American nurse and public health scientist (1943–2021)

Diane M. Becker (née Demarest; March 27, 1943 – November 17, 2021) was an American nurse and public health scientist who researched cardiovascular disease prevention. She was a professor of medicine at the Johns Hopkins School of Medicine.

== Career and education ==
Becker graduated from Monroe-Woodbury High School in 1961. Becker graduated from the Johns Hopkins School of Nursing in 1964 with a R.N. Diploma in Nursing.
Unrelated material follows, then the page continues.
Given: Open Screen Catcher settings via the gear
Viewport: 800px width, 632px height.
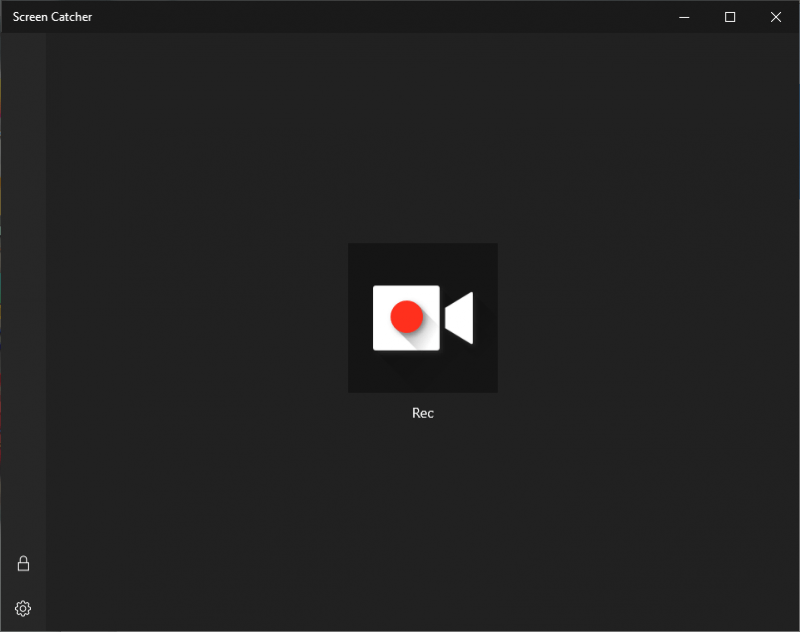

For 17 years, Becker worked as a nursing director in intensive care units in London, Boston, and Chapel Hill, North Carolina. She earned a B.S. (1978), M.P.H. (1979), and Sc.D. (1984) in health policy and management from the Johns Hopkins Bloomberg School of Public Health. Her doctoral advisor was David M. Levine. Becker's dissertation was titled Risk Behaviors and Risk Factors in Siblings of People with Early Coronary Heart Disease.

Levine recruited Becker in 1984, Becker to join the faculty of Johns Hopkins School of Medicine. She researched cardiovascular disease prevention and specialized in coronary disease risk factors. In 1987, Becker became the first nurse to receive an academic appointment in the Johns Hopkins School of Medicine. She worked in the department of medicine division of general internal medicine and held a joint appointment in the Bloomberg School department of health policy and management.

Becker partnered with pastors from 250 churches in East Baltimore to create the nonprofit Heart, Body, and Soul, Inc. aimed at improving health outcomes among urban African American populations. In 1995, Becker became a Robert Wood Johnson Fellow. Becker retired in 2018 and was named a professor emerita of medicine.

== Personal life ==
Becker was born March 27, 1943, in Warwick, New York, to Lucile Swartwout, a nurse, and John Smith Demarest a bar and inn manager in Greenwood Lake, New York. She met Lewis C. Becker, her future husband, while she was a nursing student and he was studying medicine. They married on November 7, 1964. They had a daughter. Becker and her husband were seasonal residents of Martha's Vineyard, having bought a home in Lambert's Cove in 1990.

Becker died November 17, 2021, of metastatic breast cancer in North Roland Park, Baltimore. An Anglican funeral mass was held at St. Thomas the Apostle Hollywood.